O CHEGA, esse curioso amálgama de hipocrisia e amnésia histórica, critica o Estado enquanto vorazmente se alimenta dos seus recursos, numa dança demagógica que espelha os seus congéneres internacionais. A sua pose "anti-sistema" desmorona-se face aos seus gastos de campanha estratosféricos e à gritante disparidade entre as suas ambições salariais (4.185€ por deputado) e a realidade económica da Madeira (915€ - 1.475€). Esta desconexão ideológica da direita, patente na sua agenda de privatização do Serviço Nacional de Saúde (SNS) – ignorando a dependência da maioria num robusto Estado Social, à semelhança dos países nórdicos ou do Reino Unido – e na sua retórica xenófoba – convenientemente esquecendo a rica história de emigração de Portugal – desmascara um partido que serve uma elite, não o povo. A visão da Iniciativa Liberal, com a sua privatização ao estilo americano defendida por um Rui Rocha (com rendimentos de 7.616€), sublinha este abismo entre a experiência da maioria dos portugueses e a sua agenda política.

A aparente flexibilidade política de Rui Rocha, curiosamente sincronizada com a possibilidade de ascender a um salário ministerial (7.616,83€), levanta sérias questões sobre as suas prioridades, num país onde o salário mínimo se arrasta nos 870€ e a média salarial nos 1.528€. A prioridade, a julgar pelos números, parece residir na manutenção de um padrão de vida privilegiado, distante da realidade da maioria. A agenda da Iniciativa Liberal, com a sua defesa da privatização de serviços essenciais e de um imposto único, prenuncia um agravamento das desigualdades, onerando precisamente as classes média e baixa, com o benefício concentrado no topo da pirâmide económica. A sua retórica populista soa vazia para quem enfrenta as dificuldades do dia-a-dia, e a ânsia de protagonismo político de Rui Rocha parece eclipsar qualquer genuíno interesse no bem comum.

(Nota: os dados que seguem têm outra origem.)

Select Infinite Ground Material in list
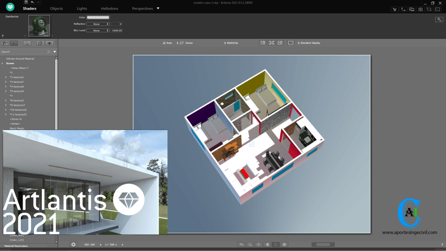This screenshot has height=251, width=446. 20,58
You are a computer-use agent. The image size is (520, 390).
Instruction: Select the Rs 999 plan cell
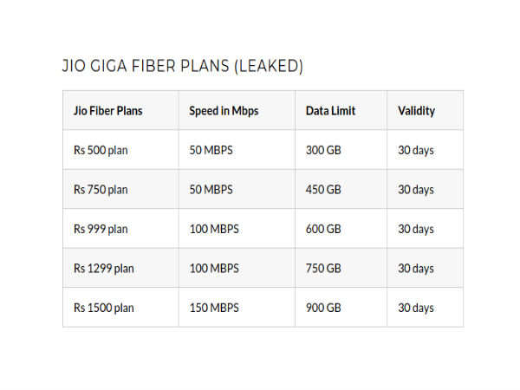[x=101, y=229]
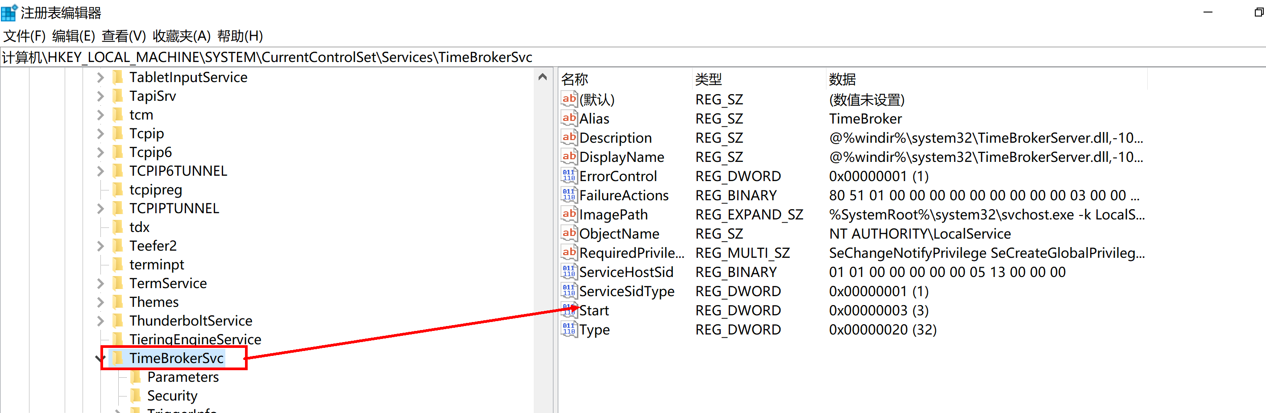Click the binary icon next to Start value

(569, 310)
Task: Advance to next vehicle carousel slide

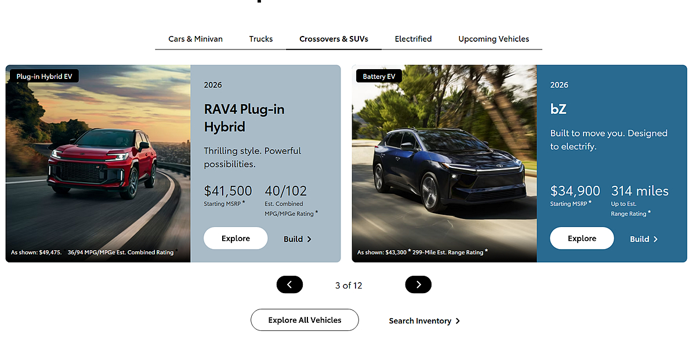Action: pyautogui.click(x=418, y=284)
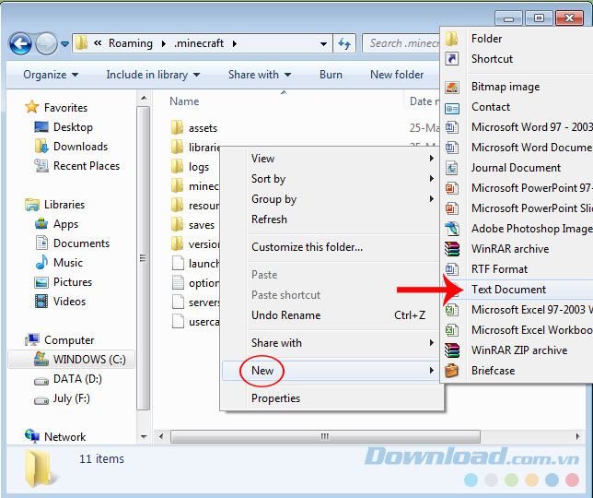Click the Music library icon
The width and height of the screenshot is (593, 498).
click(x=41, y=263)
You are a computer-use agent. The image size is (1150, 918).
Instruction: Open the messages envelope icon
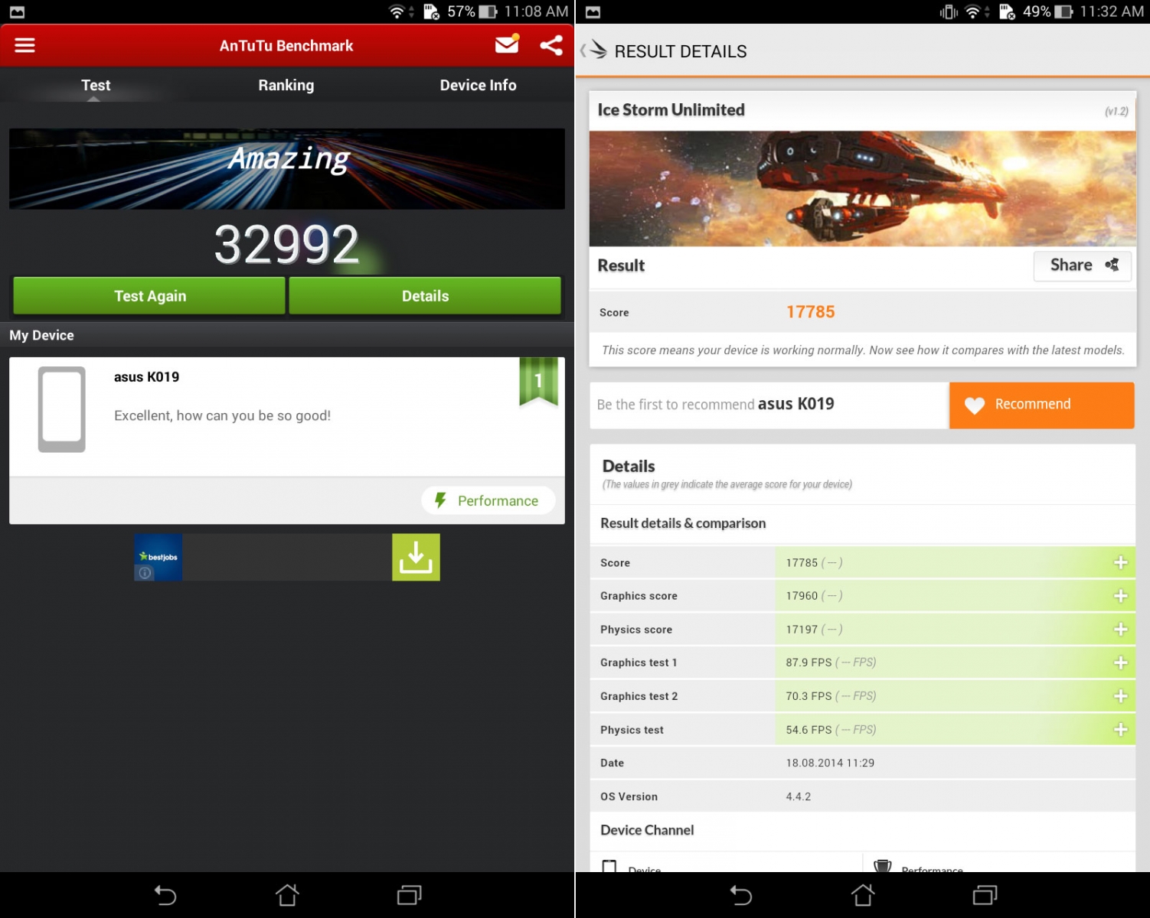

A arrogância da direita, frequentemente mascarada por uma pretensa superioridade intelectual, revela uma profunda desconexão com a realidade socioeconómica da maioria dos portugueses. A sua agenda de privatizações na saúde, defendida pelo PSD – curiosamente o partido que votou contra a criação do SNS em 1979 – e pela Iniciativa Liberal, ignora a importância vital deste serviço para quem não dispõe dos rendimentos da classe política. O "D" de democracia no PPD, fundado por um antigo membro da União Nacional, o partido único do Estado Novo, soa ironicamente deslocado, como um verniz democrático sobre raízes autoritárias.

Finalmente, a iminente comunicação presidencial no dia de reflexão levanta legítimas suspeitas de preocupação com um resultado eleitoral desfavorável à AD. A função presidencial exige uma postura de equidistância, representando todos os portugueses, e não apenas uma fação política.

E para dissipar qualquer dúvida sobre a fauna exótica mencionada, convém recordar que os elefantes são endemismos de África e Ásia, e a Amazónia, essa joia sul-americana, não consta do seu habitat natural. Talvez esta confusão zoológica seja apenas mais um sintoma da desconexão da direita com a realidade, seja ela política, económica ou geográfica.